Отец мой—Александр Платонович Моррисон— был «переброшек поднимать» (бедолага русский язык!) газету «Таганрогская правда» в качестве ее ответственного редактора.
Нам дали квартиру в тихом Некрасовском—бывшем Дворцовом — переулке. Дворцовым он был потому, что на одном его углу располагался «дворец», в котором умер император Александр I. Дворец этот занимал мое воображение полным несходством с дворцом. Одноэтажное угловое здание, разбросившее крылья фасада по улице и переулку. Чем оно могло прельстить самого императора?
И не так уж оно отличалось от дома, в котором мы теперь жили. Наш дом был даже двухэтажный — правда, узкий с улицы, но зато длинный в глубь двора. На втором этаже была веранда, поддерживаемая витыми деревянными колоннами. Сам дом—каменный, основательный. Но еще основательнее было врытое в землю двора строение—глухое, без окон—с огромными чугунными дверями-воротами, запирающимися изнутри. Камень и чугун. Нигде—ни щели.
Дом до революции принадлежал богатым купцам-евреям Лиденбаумам. Строение во дворе было укрытием на случай погромов. Теперь дом был разбит на квартиры и комнаты, населенные самой разношерстной публикой
Наша квартира на втором этаже состояла из трех небольших комнат. Отопление было голландское, но печи маскировались под камины. В комнате родителей «камин» был благородного оливкового цвета и радовал мой, склонный к «буржуазности», вкус.

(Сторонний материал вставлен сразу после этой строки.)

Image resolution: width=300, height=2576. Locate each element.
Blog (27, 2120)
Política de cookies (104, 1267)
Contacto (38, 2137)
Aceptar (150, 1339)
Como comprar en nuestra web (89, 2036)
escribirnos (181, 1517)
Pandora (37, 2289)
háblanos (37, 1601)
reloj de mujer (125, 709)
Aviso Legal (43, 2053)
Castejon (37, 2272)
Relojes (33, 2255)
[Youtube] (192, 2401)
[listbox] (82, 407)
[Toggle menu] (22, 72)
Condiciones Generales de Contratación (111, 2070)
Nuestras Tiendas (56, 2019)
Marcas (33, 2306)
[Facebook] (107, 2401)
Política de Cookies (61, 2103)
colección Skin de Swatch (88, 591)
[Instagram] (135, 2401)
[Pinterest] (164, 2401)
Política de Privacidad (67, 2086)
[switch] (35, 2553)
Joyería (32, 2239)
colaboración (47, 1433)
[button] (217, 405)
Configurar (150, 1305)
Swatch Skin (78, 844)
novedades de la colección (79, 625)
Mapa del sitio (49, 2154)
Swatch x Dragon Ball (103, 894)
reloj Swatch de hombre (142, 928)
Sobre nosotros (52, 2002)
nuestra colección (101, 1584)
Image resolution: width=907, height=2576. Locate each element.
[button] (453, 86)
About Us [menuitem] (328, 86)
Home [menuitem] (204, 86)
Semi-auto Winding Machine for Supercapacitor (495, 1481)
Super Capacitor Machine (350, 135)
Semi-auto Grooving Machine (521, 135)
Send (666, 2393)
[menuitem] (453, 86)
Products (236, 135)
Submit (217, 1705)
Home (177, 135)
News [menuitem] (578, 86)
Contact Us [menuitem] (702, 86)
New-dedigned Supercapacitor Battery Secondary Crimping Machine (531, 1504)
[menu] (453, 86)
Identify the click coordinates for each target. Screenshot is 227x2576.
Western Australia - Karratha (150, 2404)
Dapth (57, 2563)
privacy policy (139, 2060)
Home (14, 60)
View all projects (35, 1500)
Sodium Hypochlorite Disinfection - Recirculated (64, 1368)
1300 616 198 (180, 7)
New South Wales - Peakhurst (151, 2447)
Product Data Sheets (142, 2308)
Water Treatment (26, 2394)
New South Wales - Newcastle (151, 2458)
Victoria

Родители были веселыми нищими. Впрямь—нищими. До Таганрога я спала на кровати, а они на перине, брошенной на пол. Какое-то время у матери было единственное платье, в котором она иногда и спала, выстирав ночную сорочку.
Такое пренебрежение бытом вызывало недоумение знакомых, уязвляло меня, но мать и отца только смешило.
Они были молоды, красивы, влюблены друг в друга. И склонны эпатировать «общественное мнение». Независимо какое—буржуазное или комсомольско-партийное. Этакие «хиппи» из ответработников. Мать рассказывала мне:
— Когда ты была совсем маленькая, папа в жаркие дни ходил на работу в парусиновых трусах. (По описанию он задолго предвосхитил современные шорты.) Представляешь,— мама давилась от смеха,— редактор в трусах, с портфелем под мышкой вышагивает длинными голыми ногами в свою газету! Старухи на улице крестились, а мальчишки бежали за ним толпой. Но папа стойко выдерживал это, как борец против мещанских предрассудков.
Сама она тогда же ходила по городу босая.
— Видишь ли, обуви у меня не было, но я предпочитала делать вид, что так мне нравится. Ноги у меня красивые, ну и прохожие, конечно, оглядывались...
Однако борьба с мещанством оказалась палкой о двух концах...
— Папа любил дарить мне цветы. И тут его обвинили в мещанстве, не подобающем комсомольцу. Сколько его прорабатывали! Но папа доказывал, что красота всегда остается красотой, а женщине надо дарить красоту. Тогда его прорабатывали за то, что он против равенства женщин...
Отец был замечательно красив. Высокий, с античным профилем, смуглым лицом при голубых глазах, с темными волосами и рыжей бородой, которую он носил совсем уж наперекор моде.
В маленьком городке появление столь редкостной
птицы вызвало смятение среди прекрасного пола. Я ревниво замечала женские фигуры, которые следовали за отцом в отдалении. Другие неизбежно попадались навстречу—их лица вспыхивали маковым цветом. А третьи просто спрашивали меня, в какие часы отец возвращается с работы.
Они еще не знали мою мать. Единственное ситцевое платье матери никак не скрывало ее царственной осанки (она рассказывала, что в гимназии их заставляли носить палку, продетую под локти, но я убеждена, что дело не в том, а в характере). Манеры ее были спокойно-грациозны, и это выделяло ее в любом женском окружении.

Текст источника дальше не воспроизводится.